Subway 'Spreads' Norovirus In Indiana

 
06-Jul-2012 by

Subway 1When you all thought that fast food restaurants could not play with public health anymore, here comes a shocking news! It has come to light that staff members at an Indiana Subway worked in the restaurant, serving customers despite being diagnosed with Norovirus. An investigation by the Indiana health department has revealed this, much to the chagrin of those, who might have eaten at the outlet around that time.

 

The January Fiasco

Although the Subway tagline “Eat Fresh!” is displayed prominently at each Subway restaurant, it looks like there is serious doubt over whether the management follows its own words. After you go through this story, you will have serious doubt about whether you ever get to eat fresh or not  at a Subway. Nevertheless, this happened in January 2012, when the Blackford County was grappling with a Norovirus outbreak. Between January 5 and 8 this year about 90 residents of the County were sick with this virus, which included the workers of the Hartford City Subway. The health department report has established this beyond doubt.

• Input data:
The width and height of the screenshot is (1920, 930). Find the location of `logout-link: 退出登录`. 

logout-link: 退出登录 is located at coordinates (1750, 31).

• Work task:
Could you extend the article on the Subway norovirus outbreak in Indiana, starting right after its last sentence?

• Task answer:
 

The Show Must Go On

Taking this adage quite literally, the workers of this Subway went to work despite being told that they were sick. The Blackford Country Health Department has said in a February 7, 2012 report that the workers served the customers despite the outbreak. In fact, the report concludes that “Subway was a contributing factor to the spread of Norovirus in Blackford County.” Now that is a very serious charge, which could cost Subway dearly. The allegation against Subway was proved when the health department officials found out that 74 of the outbreak victims had eaten at the said Subway before they were diagnosed with the virus. The report said, “Four Subway employees were sick with nausea, diarrhea and/or vomiting on Saturday, January 7. Most employees self reported to co-workers that employees worked while sick.”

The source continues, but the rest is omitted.